Compiti dell'esercizio>
1) Rispondi a queste domande sul brano dedicato al viaggio di Mattarella:
(a) In quali due paesi si è svolto il viaggio?
(b) Tra quali due paesi è collocata la Polonia?
(c) A che cosa paragona Mattarella l'esasperazione del nazionalismo?
2) Riporta parola per parola tutta la parte del brano sul viaggio di Mattarella che va da "E’ evidente che" fino a "nostro di Paese.".
--- Brano di riferimento ---
Sergio Mattarella è andato un po’ nella tana del lupo visto che il viaggio Polonia e in Slovacchia si è svolto in quell’incrocio europeo dove il nazionalismo costituisce uno dei filoni consolidati di una intera storia di nazioni e di popoli.
In Polonia soprattutto. A maggior ragione per la questione della difesa dell’Ucraina esplosa con l’invasione russa. Ma servita solo a far emergere con più radicalità le radici più lontane nel tempo, collocata, la Polonia com’è, tra Germania, da una parte, e Russia, dall’altra. E la spinta nazionalistica si esalta con il sostegno antirusso all’Ucraina fino a prefigurare l’impegno, se non per uno spostamento del baricentro europeo, finora ancorato prevalentemente sull’asse delle relazioni franco -tedesche, almeno per un suo riequilibrio più ad oriente. Ovviamente che faccia perno su Varsavia.
E’ evidente che il Presidente Mattarella non ha parlato solo ai polacchi quando, riferendosi alle sfide che hanno dinanzi gli europei, ha ricordato che ad esse nessun paese è in grado di rispondere da solo. E questo spiega perché proprio in quelle terre, che più vivono il senso dell’identità specifica delle proprie tradizione, cultura e presenza storica, Sergio Mattarella ha voluto dire che “l’esasperazione del nazionalismo è un virus insidioso che, con l’illusione di sovranità, azzera la capacità di risposta di governo dei problemi, che richiedono, invece, un concorde impegno solidale di carattere sovranazionale”.
Un messaggio che trova orecchie attente anche nel nostro di Paese.
--- Dati forniti ---
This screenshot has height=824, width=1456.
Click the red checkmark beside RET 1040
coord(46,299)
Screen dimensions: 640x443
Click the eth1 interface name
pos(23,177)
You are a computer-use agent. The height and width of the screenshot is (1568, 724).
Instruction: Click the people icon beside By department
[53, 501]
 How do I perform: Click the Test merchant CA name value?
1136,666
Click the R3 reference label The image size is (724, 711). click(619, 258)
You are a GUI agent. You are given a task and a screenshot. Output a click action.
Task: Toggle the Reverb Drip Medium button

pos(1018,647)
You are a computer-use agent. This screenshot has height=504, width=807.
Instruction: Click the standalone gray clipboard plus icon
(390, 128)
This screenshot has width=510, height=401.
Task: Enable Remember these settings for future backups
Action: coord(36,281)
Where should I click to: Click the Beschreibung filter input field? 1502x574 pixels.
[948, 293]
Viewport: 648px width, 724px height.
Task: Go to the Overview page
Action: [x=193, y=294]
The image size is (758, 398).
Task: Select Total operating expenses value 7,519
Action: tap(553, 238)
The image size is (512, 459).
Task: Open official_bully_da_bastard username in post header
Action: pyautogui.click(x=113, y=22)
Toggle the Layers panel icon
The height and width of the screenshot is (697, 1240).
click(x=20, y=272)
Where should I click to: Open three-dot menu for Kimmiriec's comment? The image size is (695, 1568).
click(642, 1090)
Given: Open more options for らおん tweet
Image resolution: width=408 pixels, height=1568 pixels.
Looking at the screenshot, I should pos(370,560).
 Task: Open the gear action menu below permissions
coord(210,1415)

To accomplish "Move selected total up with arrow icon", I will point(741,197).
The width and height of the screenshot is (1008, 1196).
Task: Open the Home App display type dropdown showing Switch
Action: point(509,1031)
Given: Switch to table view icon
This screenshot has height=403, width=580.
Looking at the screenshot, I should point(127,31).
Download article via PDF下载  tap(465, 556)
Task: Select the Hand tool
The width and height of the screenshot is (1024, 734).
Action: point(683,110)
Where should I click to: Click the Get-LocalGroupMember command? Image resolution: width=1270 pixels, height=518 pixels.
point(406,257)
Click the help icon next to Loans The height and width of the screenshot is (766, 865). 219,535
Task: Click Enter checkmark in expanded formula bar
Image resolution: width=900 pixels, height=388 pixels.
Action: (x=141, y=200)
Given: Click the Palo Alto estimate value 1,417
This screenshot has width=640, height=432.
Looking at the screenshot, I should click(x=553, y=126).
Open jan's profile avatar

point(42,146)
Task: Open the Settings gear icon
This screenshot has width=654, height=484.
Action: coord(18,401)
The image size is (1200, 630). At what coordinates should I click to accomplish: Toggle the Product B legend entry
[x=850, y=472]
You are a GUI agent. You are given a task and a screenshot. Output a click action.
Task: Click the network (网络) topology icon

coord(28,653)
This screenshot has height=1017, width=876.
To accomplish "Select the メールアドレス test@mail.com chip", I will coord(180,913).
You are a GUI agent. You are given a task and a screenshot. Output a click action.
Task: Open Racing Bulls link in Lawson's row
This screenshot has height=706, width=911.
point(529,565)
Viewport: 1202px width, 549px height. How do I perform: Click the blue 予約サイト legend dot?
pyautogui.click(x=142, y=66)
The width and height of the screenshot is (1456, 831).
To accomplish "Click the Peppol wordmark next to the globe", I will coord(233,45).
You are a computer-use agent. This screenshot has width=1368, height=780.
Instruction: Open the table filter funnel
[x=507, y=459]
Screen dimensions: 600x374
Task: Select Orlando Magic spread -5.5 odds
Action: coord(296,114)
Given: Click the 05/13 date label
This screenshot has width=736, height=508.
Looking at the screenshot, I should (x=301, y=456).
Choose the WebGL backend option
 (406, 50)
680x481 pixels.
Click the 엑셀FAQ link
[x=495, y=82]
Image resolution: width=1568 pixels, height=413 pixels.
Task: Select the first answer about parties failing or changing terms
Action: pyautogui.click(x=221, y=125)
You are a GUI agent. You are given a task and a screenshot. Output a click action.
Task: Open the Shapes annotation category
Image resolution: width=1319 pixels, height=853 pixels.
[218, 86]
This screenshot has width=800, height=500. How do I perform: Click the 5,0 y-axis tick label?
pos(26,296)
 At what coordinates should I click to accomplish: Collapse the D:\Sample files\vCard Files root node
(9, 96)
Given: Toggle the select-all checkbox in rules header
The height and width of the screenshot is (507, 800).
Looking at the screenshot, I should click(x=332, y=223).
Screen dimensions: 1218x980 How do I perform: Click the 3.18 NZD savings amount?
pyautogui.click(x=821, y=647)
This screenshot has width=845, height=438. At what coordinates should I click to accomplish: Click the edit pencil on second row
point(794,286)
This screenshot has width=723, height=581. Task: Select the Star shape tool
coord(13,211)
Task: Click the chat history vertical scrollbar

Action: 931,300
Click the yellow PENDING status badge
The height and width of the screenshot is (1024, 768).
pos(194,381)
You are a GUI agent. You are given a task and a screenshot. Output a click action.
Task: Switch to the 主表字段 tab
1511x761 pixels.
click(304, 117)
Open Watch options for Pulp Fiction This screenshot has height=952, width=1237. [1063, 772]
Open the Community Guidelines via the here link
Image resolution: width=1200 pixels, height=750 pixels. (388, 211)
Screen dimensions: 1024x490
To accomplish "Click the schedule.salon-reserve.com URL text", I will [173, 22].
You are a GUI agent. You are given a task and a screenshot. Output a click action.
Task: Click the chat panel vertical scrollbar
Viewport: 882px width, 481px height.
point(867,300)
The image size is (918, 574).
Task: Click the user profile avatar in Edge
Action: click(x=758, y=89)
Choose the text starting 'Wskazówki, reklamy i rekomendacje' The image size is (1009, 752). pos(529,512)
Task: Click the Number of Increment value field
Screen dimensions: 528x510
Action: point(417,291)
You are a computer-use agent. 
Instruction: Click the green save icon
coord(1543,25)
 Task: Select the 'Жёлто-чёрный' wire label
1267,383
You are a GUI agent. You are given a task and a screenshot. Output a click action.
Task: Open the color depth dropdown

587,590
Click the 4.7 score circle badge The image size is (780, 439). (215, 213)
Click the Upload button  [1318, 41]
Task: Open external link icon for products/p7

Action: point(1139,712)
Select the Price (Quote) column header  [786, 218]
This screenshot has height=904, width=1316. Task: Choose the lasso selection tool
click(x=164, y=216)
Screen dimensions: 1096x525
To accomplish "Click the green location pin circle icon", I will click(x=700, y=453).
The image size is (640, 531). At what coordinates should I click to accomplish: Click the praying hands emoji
---
Risposte ai compiti>
1)
(a) In Polonia e in Slovacchia.
(b) Tra la Germania e la Russia.
(c) A un virus insidioso.

2)
E’ evidente che il Presidente Mattarella non ha parlato solo ai polacchi quando, riferendosi alle sfide che hanno dinanzi gli europei, ha ricordato che ad esse nessun paese è in grado di rispondere da solo. E questo spiega perché proprio in quelle terre, che più vivono il senso dell’identità specifica delle proprie tradizione, cultura e presenza storica, Sergio Mattarella ha voluto dire che “l’esasperazione del nazionalismo è un virus insidioso che, con l’illusione di sovranità, azzera la capacità di risposta di governo dei problemi, che richiedono, invece, un concorde impegno solidale di carattere sovranazionale”.
Un messaggio che trova orecchie attente anche nel nostro di Paese.